Funeral arrangements were not immediately announced, but before he died, Kennedy made clear it should not become a sad ceremony. “Now, I know that someday I am going to come to what some people will say is the end of this life. They will probably put me in a box and roll me right down here in front of the church, and some people will gather around, and a few people will cry. But I have told them not to do that because I don’t want them to cry,” he said in a statement published on his memorial website.

“I want them to begin the service with the Doxology and end with the Hallelujah chorus, because I am not going to be there, and I am not going to be dead. I will be more alive than I have ever been in my life, and I will be looking down upon you poor people who are still in the land of dying and have not yet joined me in the land of the living,” he said, referring to heaven.

HEALTH PROBLEMS

While hindered by persistent health problems that included asthma, as well as chronic and often severe physical pain from compressed vertebrae due to an injury suffered as a young man, Kennedy was “indefatigable” in his ministry work, friends say.
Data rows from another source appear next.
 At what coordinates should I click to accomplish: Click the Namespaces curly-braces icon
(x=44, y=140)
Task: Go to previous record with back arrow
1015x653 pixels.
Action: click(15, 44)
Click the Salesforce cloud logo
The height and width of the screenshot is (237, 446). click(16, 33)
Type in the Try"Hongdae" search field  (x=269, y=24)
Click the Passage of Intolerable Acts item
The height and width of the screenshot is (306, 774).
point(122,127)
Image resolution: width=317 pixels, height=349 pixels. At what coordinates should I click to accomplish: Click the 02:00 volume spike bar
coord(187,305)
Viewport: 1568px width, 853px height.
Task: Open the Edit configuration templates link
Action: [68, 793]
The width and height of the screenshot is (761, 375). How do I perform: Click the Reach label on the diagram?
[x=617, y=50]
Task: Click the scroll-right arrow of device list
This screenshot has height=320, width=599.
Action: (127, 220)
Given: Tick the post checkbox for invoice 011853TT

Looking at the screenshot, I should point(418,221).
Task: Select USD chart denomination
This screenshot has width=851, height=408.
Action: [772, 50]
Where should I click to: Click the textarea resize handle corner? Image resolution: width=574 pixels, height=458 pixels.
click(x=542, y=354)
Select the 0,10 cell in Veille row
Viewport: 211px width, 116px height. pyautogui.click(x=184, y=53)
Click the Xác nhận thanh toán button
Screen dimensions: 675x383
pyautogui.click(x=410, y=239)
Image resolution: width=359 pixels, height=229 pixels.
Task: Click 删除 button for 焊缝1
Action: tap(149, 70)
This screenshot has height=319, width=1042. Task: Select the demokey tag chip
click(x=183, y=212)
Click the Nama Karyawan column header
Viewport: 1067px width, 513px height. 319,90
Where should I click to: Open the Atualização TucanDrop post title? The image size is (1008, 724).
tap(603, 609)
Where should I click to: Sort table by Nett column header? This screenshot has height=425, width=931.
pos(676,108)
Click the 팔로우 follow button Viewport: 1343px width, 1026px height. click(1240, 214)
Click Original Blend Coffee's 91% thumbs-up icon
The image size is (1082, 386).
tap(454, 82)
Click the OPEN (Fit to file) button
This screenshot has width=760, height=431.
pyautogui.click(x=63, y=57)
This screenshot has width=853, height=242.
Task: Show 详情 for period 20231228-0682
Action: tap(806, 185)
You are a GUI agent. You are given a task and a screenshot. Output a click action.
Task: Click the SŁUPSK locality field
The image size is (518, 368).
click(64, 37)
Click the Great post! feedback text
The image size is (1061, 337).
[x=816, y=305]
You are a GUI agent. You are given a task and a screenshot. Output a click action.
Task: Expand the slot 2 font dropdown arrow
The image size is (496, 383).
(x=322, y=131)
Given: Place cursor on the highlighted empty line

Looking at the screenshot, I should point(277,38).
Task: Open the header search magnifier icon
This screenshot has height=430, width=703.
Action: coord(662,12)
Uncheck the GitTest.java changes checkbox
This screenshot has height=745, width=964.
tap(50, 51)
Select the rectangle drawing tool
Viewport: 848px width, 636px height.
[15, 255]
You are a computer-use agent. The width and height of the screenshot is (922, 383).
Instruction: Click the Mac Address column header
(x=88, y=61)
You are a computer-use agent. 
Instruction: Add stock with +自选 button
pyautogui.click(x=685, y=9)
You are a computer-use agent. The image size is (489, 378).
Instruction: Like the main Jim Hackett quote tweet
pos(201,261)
He said on several occasions how much he looked forward to being free from pain in heaven.

In heaven, he said, “I will be alive forevermore, in greater health and vitality and joy than ever, ever, I or anyone has known before,” stressed Kennedy, who saw Jesus Christ as his “Personal Lord and Savior.” (With BosNewsLife News Center, BosNewsLife Research and reporting from the United States).